La correspondance avec de Gaulle est essentielle pour comprendre son action pendant la guerre, ses décisions, notamment son refus de succéder à l’amiral Thierry d’Argenlieu à la tête de l’Indochine. De 1940 à 1947, elle compte 115 lettres et télégrammes qui en traduisent le style direct et sans emphase. A titre d’exemple, le 6 juin 1942, de Gaulle envoie de Londres un télégramme à Leclerc : « Le 3e paragraphe n’est pas digne, ni de moi, ni de vous », et Leclerc de répondre : « Regrette que rédaction … ait encore augmenté vos soucis actuels et vous assure tout mon dévouement ». Leur correspondance demeure nourrie après le départ du général du gouvernement le 21 janvier 1946, qui répond aux interrogations de Leclerc, sur la question indochinoise notamment.
Enfin, ce fonds comprend une collection de journaux et d’hebdomadaires sur Leclerc de son vivant, sa mort et les commémorations, et un fonds de bibliothèque comportant plus de 500 ouvrages et environ 15 000 photographies.

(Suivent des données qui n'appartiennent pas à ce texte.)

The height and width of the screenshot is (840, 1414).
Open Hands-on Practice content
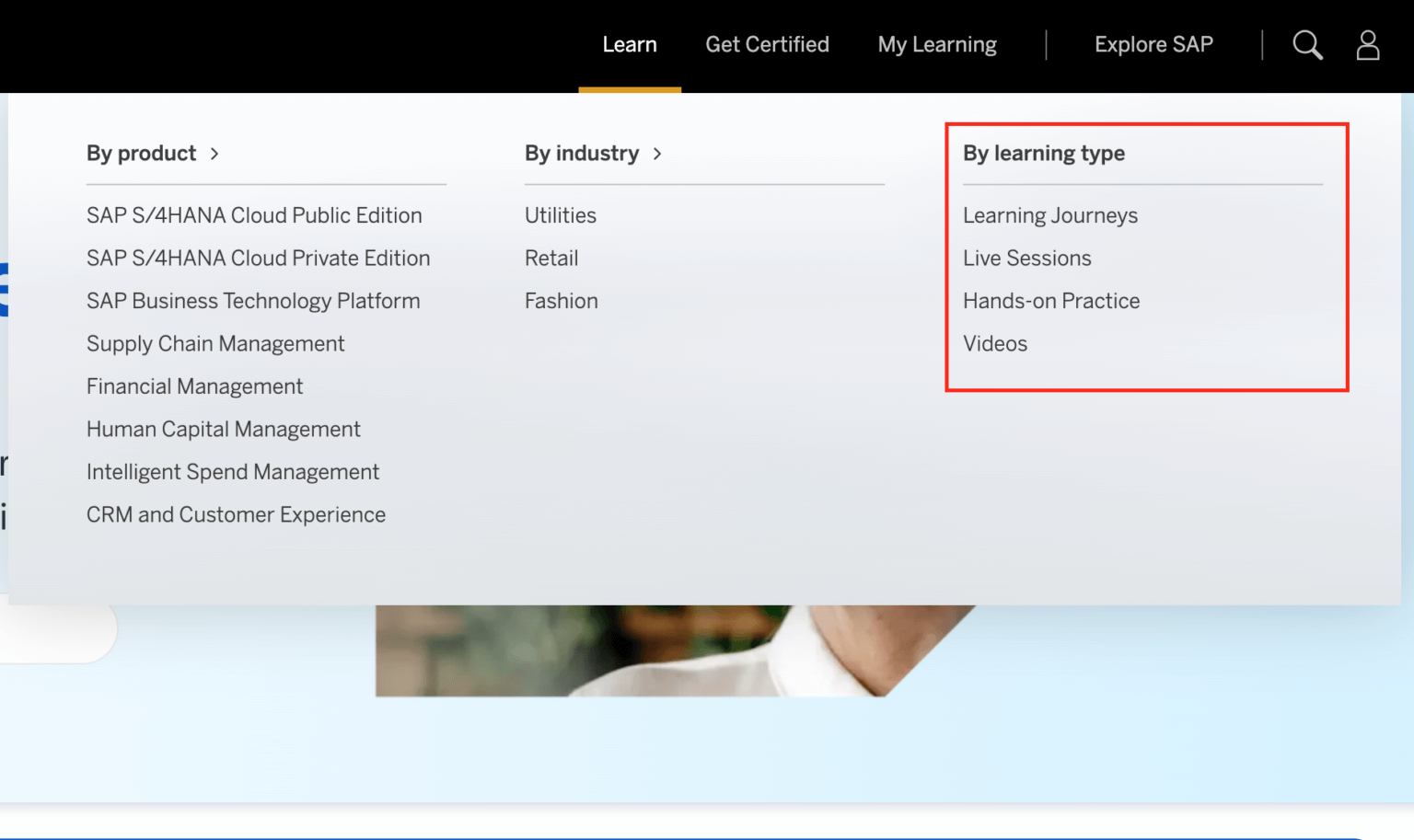[x=1051, y=301]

Le fonds Antoinette Sasse, quant à lui, est constitué de documents concernant Jean Moulin, ses papiers personnels et sa correspondance privée. Antoinette Sasse [10], qui a rencontré Jean Moulin, alors au cabinet de Pierre Cot, lors d’une soirée en 1937, a entretenu avec lui des liens d’amitié jusqu’à la disparition de « Max » en juillet 1943. Dotée d’une fortune personnelle, elle était l’amie de l’écrivain Paul Géraldy. En juin 1940, elle a embarqué avec les parlementaires sur le Massilia. De retour en métropole à l’été 1940, elle s’est installée avec Paul Géraldy à Beauvallon près de Saint-Tropez où elle est restée jusqu’en juillet 1943. Elle a passé la fin de la guerre en Suisse.
Résistante [11], elle a continué à fréquenter Jean Moulin en zone sud pendant la guerre et l’a sans doute aidé à établir les premiers contacts avec des résistants à Marseille fin 1940-début 1941. Grâce à ses multiples notes éparses, il est possible d’apporter certains détails concernant les déplacements de Jean Moulin en zone libre et à Paris. Elle lui a facilité le contact avec Paul-Boncour dont la propriété à Saint-Aignan-sur-Cher s’étendait sur les deux rives de la rivière qui fixait la ligne de démarcation ; il a pu utiliser ce passage clandestin en avril 1941 pour se rendre à Paris [12]. Après guerre, elle a voué un véritable culte au héros de la Résistance et a contribué avec Laure Moulin à défendre sa mémoire. Elle a ainsi légué tous ses biens à la Ville de Paris pour réaliser un musée Jean-Moulin.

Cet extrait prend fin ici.